(218j) Developing a Defeatured Atom-Additive Model to Predict Single Component Partition Coefficients with FT-ICR MS Data | AIChE

(218j) Developing a Defeatured Atom-Additive Model to Predict Single Component Partition Coefficients with FT-ICR MS Data

Authors 

Kenney, D. - Presenter, Worcester Polytechnic Institute
LeClerc, H., Worcester Polytechnic Institute
Timko, M. T., Worcester Polytechnic Institute
Teixeira, A. R., Worcester Polytechnic Institute
Paffenroth, R., Worcester Polytechnic Institute
Octanol-water partition coefficients (K­ow­) are a useful tool for determining solute-solvent partitioning behavior as it provides insights towards the lipophilic or hydrophilic nature of compounds. Single component values can be identified experimentally, from first principle ab initio thermodynamics or, more commonly, approximated by regressive algorithms. However, current methods fall short in understanding complex systems with thousands of unique compounds such as those present in oil spills and bio-oil production. Fourier Transformation Ion Cyclotron Resonance Mass Spectroscopy (FT-ICR MS) is a powerful analytical tool that identifies molecular formulas and relative abundances of ions based on their excitement in a magnetic field.

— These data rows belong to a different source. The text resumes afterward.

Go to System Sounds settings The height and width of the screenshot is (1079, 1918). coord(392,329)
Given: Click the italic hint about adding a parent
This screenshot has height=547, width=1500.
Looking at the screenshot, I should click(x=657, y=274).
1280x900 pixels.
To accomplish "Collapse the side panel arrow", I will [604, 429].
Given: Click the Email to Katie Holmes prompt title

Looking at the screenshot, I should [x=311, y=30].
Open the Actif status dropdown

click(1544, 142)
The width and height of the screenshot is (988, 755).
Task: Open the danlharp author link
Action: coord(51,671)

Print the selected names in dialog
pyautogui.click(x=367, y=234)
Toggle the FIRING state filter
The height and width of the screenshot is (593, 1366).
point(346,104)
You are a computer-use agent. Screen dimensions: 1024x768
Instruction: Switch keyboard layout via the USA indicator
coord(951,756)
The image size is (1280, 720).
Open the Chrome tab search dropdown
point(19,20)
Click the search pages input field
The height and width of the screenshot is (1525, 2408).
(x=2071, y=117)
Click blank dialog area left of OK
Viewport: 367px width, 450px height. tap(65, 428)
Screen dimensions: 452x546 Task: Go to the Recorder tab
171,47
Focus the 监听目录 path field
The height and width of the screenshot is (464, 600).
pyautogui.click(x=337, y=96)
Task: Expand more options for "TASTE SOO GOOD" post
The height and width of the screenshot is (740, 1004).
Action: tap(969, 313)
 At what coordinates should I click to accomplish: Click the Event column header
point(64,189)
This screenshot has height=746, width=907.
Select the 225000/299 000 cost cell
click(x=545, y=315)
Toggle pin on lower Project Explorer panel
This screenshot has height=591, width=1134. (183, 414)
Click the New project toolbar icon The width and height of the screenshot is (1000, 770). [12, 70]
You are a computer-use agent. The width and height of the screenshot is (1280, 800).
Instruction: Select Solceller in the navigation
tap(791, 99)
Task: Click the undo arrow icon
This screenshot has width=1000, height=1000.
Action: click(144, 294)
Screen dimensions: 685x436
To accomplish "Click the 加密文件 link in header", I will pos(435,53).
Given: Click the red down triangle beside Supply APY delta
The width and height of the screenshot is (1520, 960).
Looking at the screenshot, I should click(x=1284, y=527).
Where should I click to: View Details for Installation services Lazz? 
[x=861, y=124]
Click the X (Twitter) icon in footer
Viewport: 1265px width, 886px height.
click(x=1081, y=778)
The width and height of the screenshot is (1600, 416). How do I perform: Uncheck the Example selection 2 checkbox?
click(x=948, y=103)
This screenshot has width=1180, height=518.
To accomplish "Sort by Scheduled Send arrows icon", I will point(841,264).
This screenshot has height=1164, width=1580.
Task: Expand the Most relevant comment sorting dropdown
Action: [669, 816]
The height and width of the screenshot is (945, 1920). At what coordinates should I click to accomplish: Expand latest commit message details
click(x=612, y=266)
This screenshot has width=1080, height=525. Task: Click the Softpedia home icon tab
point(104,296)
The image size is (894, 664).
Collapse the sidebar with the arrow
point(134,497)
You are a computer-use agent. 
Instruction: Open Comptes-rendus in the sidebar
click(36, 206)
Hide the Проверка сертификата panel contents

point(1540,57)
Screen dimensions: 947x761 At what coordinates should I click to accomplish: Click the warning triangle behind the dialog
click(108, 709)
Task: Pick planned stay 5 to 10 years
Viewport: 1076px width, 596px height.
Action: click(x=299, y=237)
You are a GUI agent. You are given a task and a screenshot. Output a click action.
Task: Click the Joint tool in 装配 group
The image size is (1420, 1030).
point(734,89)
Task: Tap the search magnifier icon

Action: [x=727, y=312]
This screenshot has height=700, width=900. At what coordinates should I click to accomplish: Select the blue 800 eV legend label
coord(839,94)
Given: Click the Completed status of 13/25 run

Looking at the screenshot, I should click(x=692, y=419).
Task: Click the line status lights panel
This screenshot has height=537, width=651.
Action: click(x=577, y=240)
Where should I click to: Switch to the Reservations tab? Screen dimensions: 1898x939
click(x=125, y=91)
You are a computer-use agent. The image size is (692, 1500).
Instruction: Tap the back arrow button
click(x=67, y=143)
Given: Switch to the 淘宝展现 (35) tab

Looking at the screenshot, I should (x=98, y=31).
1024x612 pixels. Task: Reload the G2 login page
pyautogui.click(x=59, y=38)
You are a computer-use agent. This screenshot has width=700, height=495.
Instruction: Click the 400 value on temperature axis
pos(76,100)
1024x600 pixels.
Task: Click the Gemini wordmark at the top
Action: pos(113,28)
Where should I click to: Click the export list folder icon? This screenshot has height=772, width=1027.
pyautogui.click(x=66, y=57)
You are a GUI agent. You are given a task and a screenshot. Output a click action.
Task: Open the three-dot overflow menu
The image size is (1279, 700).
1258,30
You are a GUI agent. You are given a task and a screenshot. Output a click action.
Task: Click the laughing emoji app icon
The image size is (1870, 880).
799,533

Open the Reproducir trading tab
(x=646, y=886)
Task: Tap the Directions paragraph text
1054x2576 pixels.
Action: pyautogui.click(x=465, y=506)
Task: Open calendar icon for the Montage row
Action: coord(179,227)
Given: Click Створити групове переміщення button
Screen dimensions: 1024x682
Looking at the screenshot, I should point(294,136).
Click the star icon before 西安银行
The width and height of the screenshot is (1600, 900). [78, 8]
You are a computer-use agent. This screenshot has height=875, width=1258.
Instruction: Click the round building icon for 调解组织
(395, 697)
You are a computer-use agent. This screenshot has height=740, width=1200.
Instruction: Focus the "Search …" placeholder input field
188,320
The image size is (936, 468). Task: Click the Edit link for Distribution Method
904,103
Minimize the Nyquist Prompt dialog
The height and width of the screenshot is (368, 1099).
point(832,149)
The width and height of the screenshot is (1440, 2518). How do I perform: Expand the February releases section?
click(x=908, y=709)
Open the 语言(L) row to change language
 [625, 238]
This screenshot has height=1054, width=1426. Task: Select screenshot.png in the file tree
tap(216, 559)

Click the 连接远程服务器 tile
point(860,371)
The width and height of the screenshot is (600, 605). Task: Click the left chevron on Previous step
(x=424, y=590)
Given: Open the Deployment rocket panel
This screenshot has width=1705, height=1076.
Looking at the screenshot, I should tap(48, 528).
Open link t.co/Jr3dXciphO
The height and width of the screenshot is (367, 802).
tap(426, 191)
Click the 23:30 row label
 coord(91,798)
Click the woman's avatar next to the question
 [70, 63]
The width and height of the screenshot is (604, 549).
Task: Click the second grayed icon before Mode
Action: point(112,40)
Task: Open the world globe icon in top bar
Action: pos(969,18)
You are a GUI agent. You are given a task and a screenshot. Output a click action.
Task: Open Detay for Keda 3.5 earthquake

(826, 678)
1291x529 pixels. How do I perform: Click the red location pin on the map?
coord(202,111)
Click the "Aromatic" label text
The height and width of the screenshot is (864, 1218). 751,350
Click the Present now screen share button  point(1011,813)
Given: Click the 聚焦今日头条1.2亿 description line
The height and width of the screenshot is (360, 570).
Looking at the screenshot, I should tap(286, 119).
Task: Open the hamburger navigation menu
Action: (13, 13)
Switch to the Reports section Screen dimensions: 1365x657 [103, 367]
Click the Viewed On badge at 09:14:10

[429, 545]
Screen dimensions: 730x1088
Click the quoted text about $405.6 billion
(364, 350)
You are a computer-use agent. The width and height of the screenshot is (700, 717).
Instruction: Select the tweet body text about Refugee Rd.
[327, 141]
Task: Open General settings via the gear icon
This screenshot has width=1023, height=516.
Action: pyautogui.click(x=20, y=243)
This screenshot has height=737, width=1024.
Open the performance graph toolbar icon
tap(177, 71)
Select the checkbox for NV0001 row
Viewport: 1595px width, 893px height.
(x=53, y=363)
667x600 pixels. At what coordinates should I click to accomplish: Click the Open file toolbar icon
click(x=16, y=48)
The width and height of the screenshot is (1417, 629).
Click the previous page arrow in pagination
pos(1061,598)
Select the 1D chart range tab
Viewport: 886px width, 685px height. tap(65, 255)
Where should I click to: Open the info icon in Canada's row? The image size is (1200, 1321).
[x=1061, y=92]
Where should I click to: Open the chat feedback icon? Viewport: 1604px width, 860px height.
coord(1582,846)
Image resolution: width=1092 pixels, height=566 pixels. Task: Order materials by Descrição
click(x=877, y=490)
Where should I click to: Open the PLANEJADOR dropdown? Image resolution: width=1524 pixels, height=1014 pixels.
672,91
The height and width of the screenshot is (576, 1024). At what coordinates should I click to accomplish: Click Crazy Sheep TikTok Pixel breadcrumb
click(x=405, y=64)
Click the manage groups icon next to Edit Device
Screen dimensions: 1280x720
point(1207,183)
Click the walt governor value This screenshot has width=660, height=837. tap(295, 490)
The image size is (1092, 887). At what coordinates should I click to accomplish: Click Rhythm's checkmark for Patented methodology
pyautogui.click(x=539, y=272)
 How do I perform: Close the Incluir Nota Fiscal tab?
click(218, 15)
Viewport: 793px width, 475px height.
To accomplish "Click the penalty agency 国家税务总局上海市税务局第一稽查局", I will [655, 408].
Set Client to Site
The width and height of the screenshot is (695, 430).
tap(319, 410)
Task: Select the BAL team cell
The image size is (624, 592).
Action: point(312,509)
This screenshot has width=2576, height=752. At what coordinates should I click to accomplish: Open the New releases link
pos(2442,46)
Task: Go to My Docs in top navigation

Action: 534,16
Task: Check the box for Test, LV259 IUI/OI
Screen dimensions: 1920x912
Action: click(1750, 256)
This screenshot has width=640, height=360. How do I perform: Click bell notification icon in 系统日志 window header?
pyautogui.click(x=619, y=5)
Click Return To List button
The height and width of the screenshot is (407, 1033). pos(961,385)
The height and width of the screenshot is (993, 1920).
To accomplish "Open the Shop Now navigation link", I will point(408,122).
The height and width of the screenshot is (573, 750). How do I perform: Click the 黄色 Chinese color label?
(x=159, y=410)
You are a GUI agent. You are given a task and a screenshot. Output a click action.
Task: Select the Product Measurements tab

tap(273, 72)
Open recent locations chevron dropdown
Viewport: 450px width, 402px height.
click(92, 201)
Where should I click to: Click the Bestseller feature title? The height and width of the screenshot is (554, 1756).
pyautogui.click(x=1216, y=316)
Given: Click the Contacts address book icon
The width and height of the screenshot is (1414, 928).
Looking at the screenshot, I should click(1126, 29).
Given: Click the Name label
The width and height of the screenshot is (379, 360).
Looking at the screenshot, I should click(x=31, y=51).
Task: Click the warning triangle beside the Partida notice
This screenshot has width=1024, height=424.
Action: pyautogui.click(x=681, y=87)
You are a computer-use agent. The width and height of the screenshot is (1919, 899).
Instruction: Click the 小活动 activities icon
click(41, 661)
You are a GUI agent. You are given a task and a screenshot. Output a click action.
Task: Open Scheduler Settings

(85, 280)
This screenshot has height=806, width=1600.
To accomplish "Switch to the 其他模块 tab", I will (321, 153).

In this work, we developed a number of machine-learned models (linear regression, random forest, gradient boosted, etc.) that predict single component partition coefficients based on the data available through FT-ICR MS. By using web scraping methods, a database of 25,970 data points, with 5,514 unique molecular formulas, were collected along with their experimental partition coefficient value. The data was regressed using multiple techniques and found that partition coefficients could be determined on minimal information. Using an independent validation set of nearly 4,000 compounds, our model can produce a mean absolute error of 0.37. Combining this new regression algorithm with FT-ICR MS of complex oil-water systems provides insights into the molecular makeup and partitioning signatures of complex oils.